Electoral constituency in the Kavango East region of north-eastern Namibia

Rundu Rural constituency (red) in the Kavango East region of Namibia

Rundu Rural (until 2013 Rundu Rural East) is an electoral constituency in the Kavango East Region of Namibia. It comprises the area east of Rundu, one of Namibia's largest cities. It had a population of 22,538 in 2011, up from 18,250 in 2001. As of 2020 the constituency had 6,060 registered voters.

The constituency contains the villages of Cuma and Kaisosi. Both villages are connected by a 60 km gravel road which was completed in 2013.

==Establishment==
Due to the rapid growth of Rundu, constituencies in the vicinity have undergone many changes. Rundu Rural was established in 1998 when Rundu Constituency was split into Rundu Urban and Rundu Rural. Both belonged to the Kavango Region. In 2003 this constituency was split into Rundu Rural East and Rundu Rural West.

In 2013 the Kavango Region was split into Kavango East and Kavango West. Rundu Rural East got its original name back and is now again Rundu Rural. Its former sister constituency Rundu Rural West was also renamed, to Ncuncuni Constituency.
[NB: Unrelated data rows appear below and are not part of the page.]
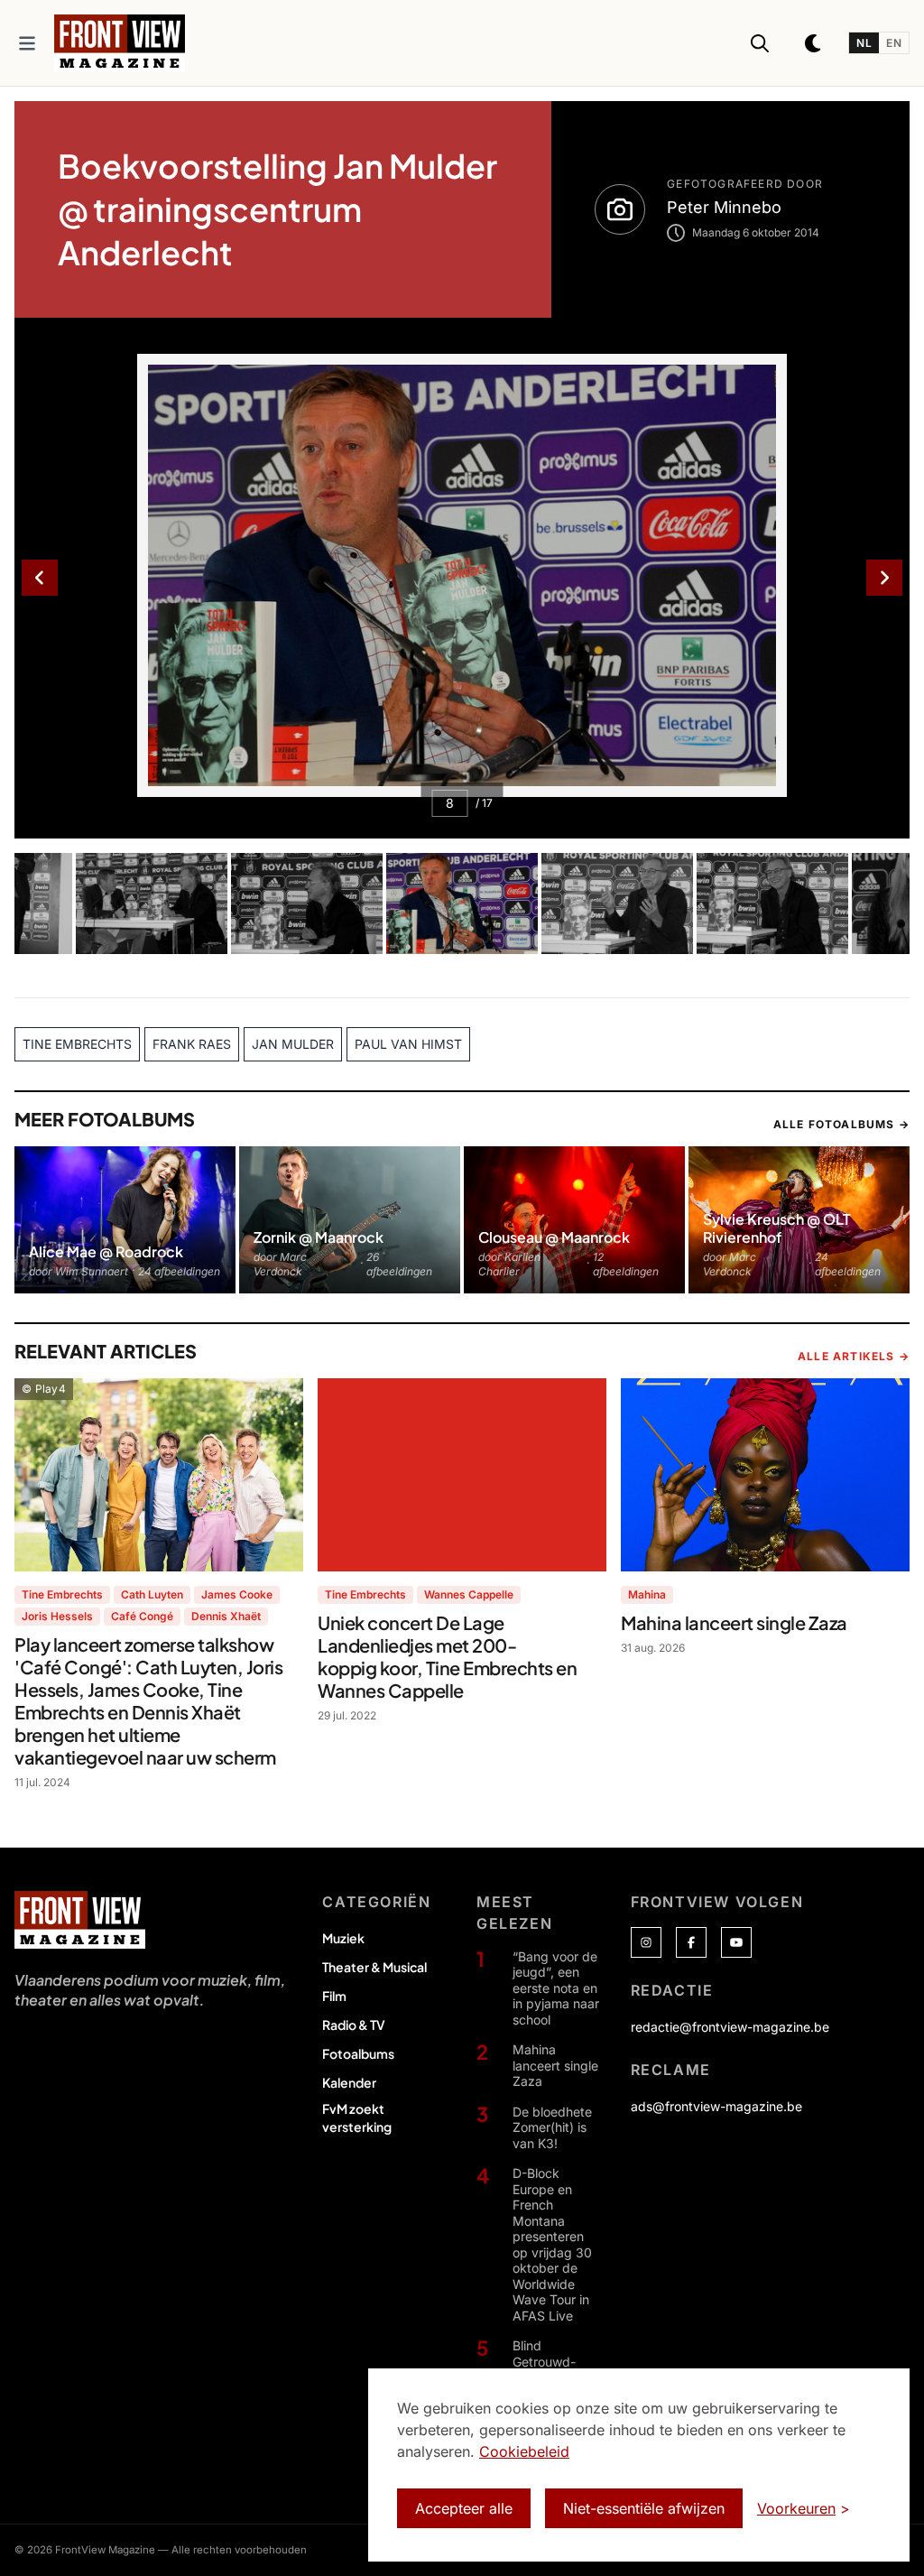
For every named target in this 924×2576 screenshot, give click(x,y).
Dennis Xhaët (226, 1616)
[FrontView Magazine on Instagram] (646, 1942)
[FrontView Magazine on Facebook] (691, 1942)
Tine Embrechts (62, 1594)
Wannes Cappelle (468, 1594)
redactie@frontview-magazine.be (730, 2026)
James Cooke (237, 1594)
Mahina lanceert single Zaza (555, 2065)
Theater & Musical (374, 1967)
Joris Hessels (57, 1616)
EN (893, 43)
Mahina (647, 1594)
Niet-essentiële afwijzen (644, 2508)
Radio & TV (353, 2024)
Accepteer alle (464, 2508)
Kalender (349, 2082)
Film (334, 1996)
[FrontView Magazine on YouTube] (736, 1942)
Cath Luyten (152, 1594)
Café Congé (142, 1616)
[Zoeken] (760, 43)
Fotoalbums (358, 2053)
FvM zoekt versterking (357, 2117)
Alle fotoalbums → (841, 1124)
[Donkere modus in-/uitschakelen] (814, 43)
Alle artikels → (854, 1356)
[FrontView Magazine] (79, 1920)
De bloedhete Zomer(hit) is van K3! (552, 2127)
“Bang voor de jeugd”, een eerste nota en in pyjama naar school (556, 1988)
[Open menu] (27, 43)
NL (864, 43)
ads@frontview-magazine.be (716, 2106)
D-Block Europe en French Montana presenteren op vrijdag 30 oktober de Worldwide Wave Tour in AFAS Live (552, 2244)
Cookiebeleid (524, 2451)
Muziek (343, 1938)
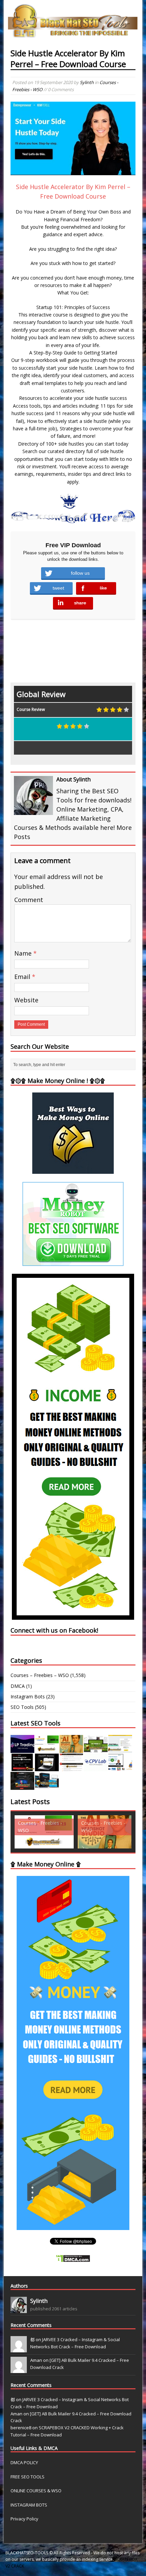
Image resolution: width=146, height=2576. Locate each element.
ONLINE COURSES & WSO (36, 2491)
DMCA (18, 1686)
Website (26, 1000)
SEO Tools (22, 1707)
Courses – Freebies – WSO (40, 1675)
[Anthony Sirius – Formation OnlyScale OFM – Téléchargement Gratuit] (47, 1786)
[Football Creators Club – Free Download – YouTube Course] (120, 1749)
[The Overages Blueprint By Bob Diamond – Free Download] (120, 1767)
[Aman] (19, 2369)
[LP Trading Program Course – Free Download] (22, 1749)
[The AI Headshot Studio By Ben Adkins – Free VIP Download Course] (71, 1749)
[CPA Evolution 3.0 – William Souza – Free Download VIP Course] (71, 1767)
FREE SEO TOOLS (27, 2477)
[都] (19, 2349)
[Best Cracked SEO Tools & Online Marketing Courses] (73, 33)
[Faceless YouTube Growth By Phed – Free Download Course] (22, 1767)
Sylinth (87, 82)
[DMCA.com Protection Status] (73, 2258)
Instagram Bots (28, 1696)
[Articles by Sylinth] (19, 2309)
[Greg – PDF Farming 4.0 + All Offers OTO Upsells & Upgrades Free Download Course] (96, 1749)
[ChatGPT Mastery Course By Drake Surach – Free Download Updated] (47, 1767)
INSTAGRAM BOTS (29, 2505)
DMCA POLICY (24, 2462)
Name (23, 953)
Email (23, 977)
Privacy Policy (24, 2519)
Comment (28, 900)
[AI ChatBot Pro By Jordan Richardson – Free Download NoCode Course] (22, 1786)
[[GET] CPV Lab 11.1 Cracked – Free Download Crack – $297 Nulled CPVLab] (96, 1767)
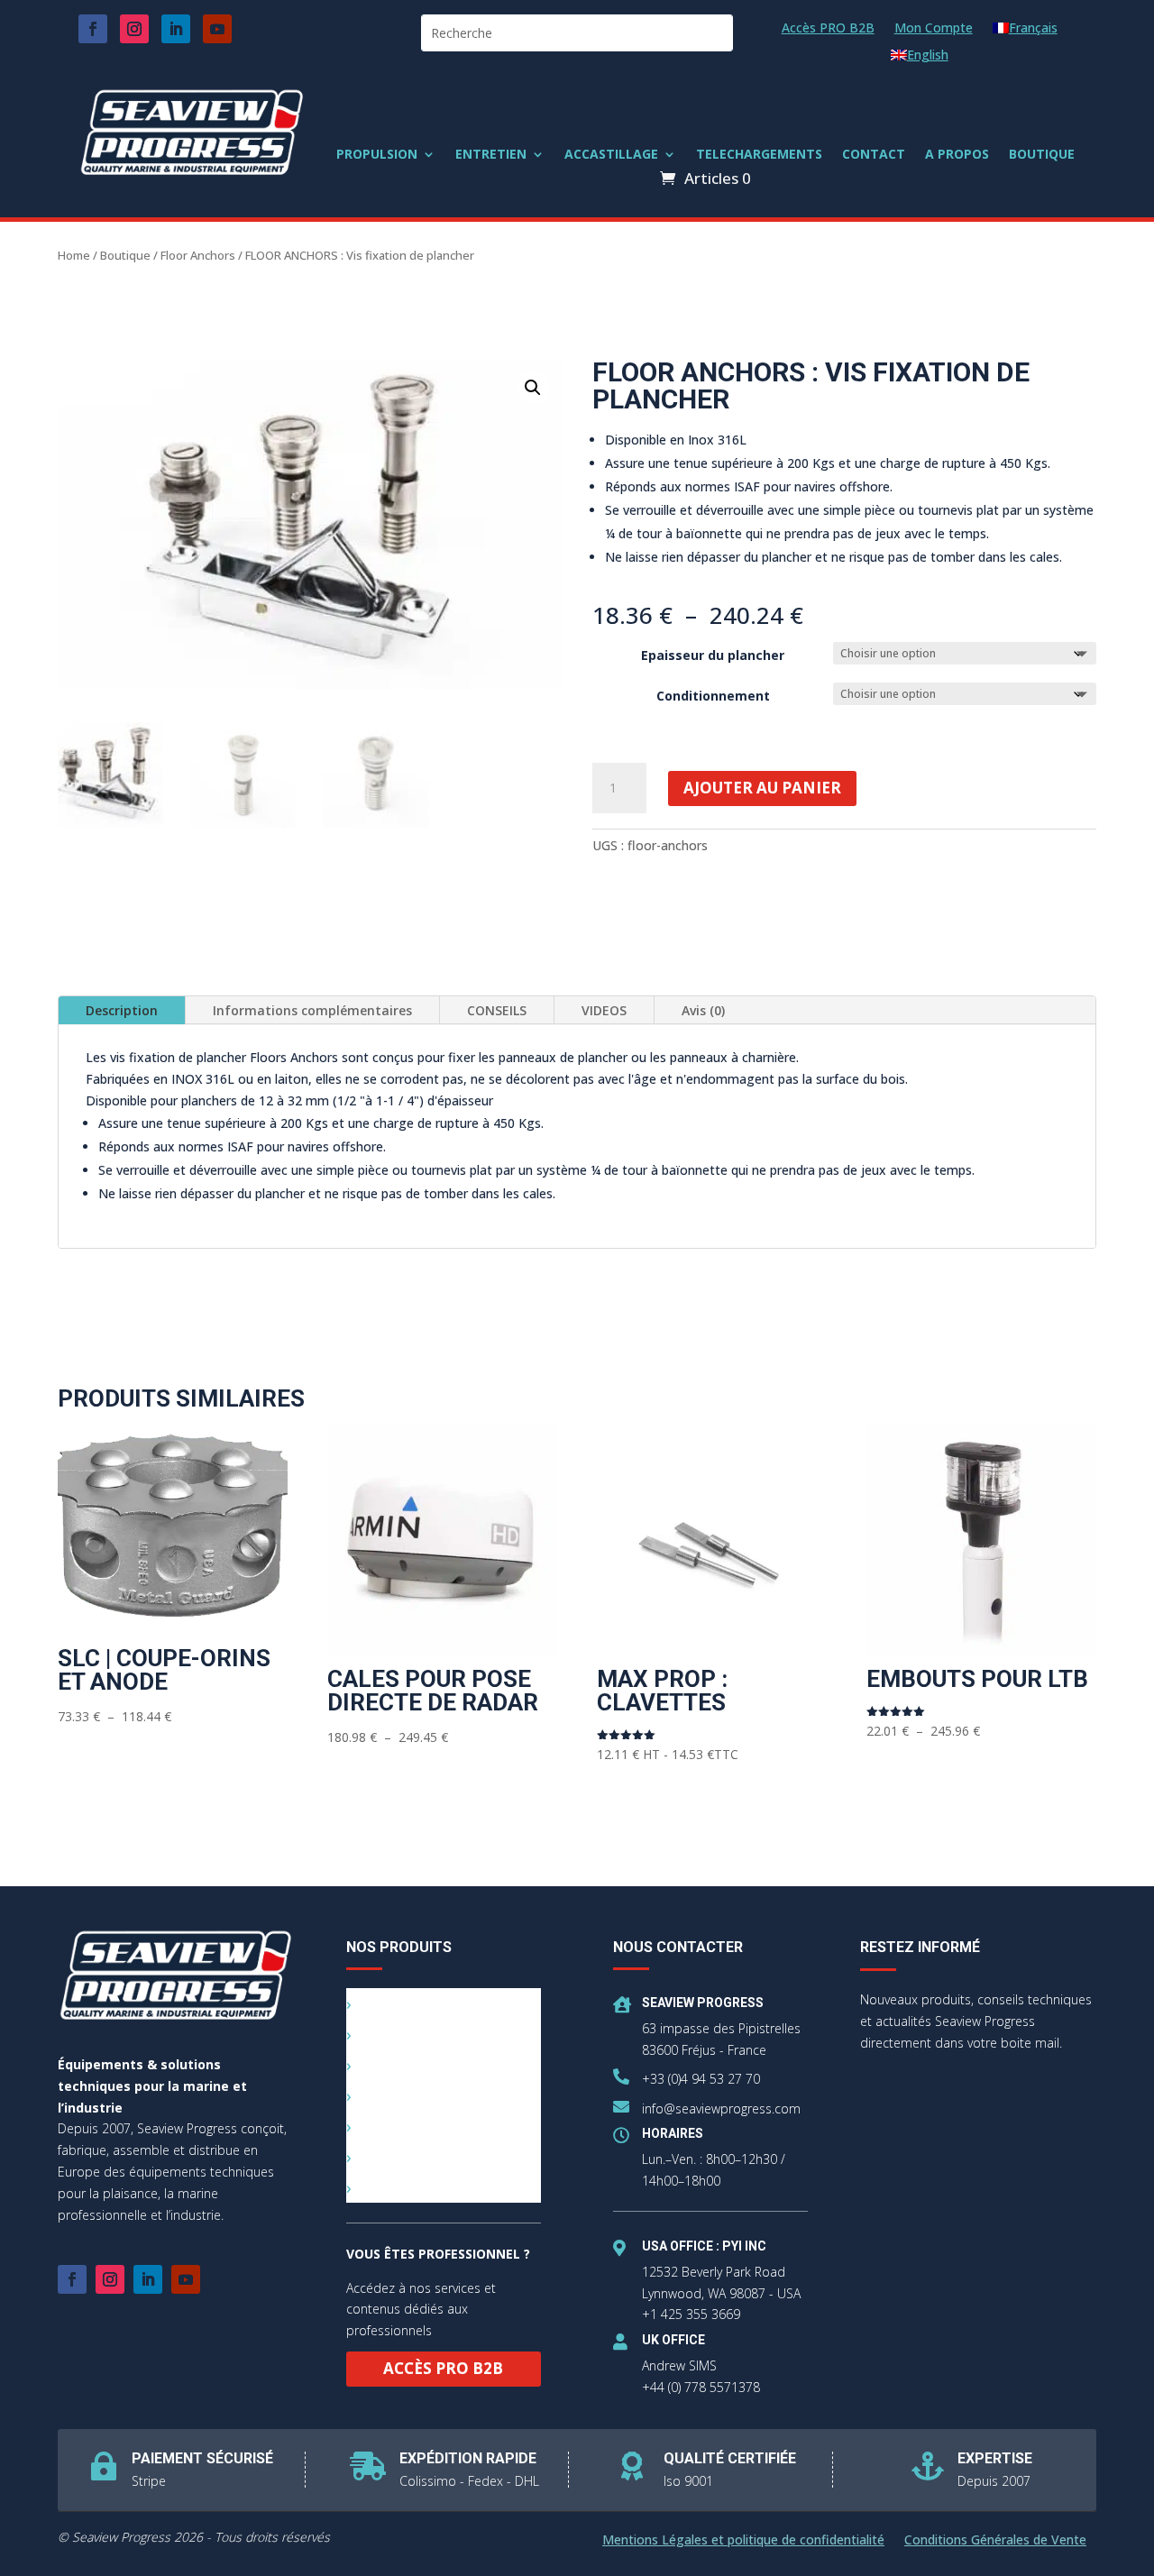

Ncuncuni now belongs to Kavango West, whereas Rundu Rural belongs to Kavango East.

==Politics==
Rundu Rural constituency is traditionally a stronghold of the South West Africa People's Organization (SWAPO) party. In the 2004 regional election SWAPO candidate Michael Shikongo received 3,358 of the 3,759 votes cast.

In the 2015 regional elections councillor Shikongo of SWAPO was reelected with 1,284 votes. Marcellus Haivera of the All People's Party (APP) came second with 887 votes. The 2020 regional election was won by Nginga Paulus Mbangu, an independent candidate. He received 1,846 votes. The sitting councillor and SWAPO candidate Shikongo came distant second with 654 votes.